> Task prompt
Gather every line in the data below that contains the word "screenshot", copying each such line in full.

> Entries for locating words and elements
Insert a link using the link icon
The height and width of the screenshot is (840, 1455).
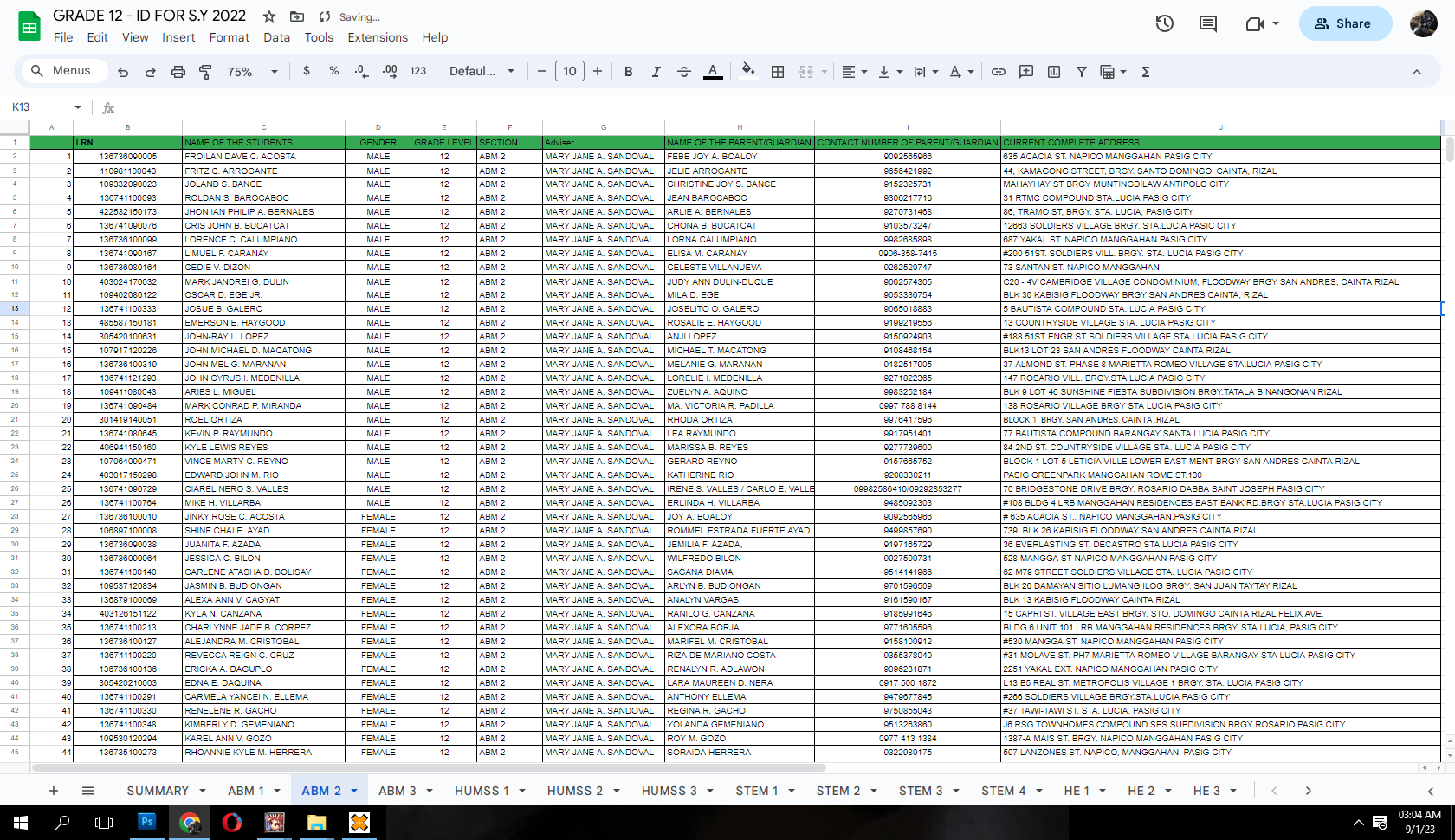click(998, 71)
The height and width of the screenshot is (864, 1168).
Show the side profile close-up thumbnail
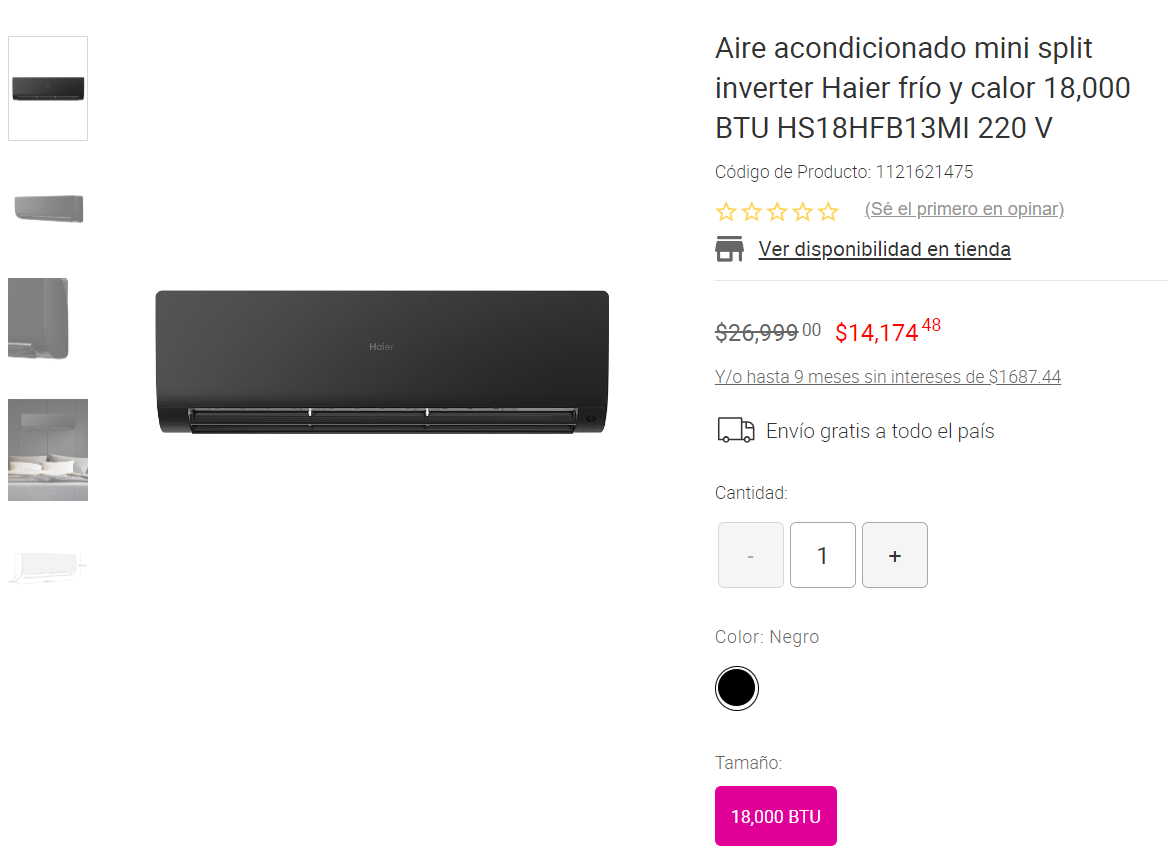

> Response for this exercise
The height and width of the screenshot is (840, 1455).
The height and width of the screenshot is (864, 1168).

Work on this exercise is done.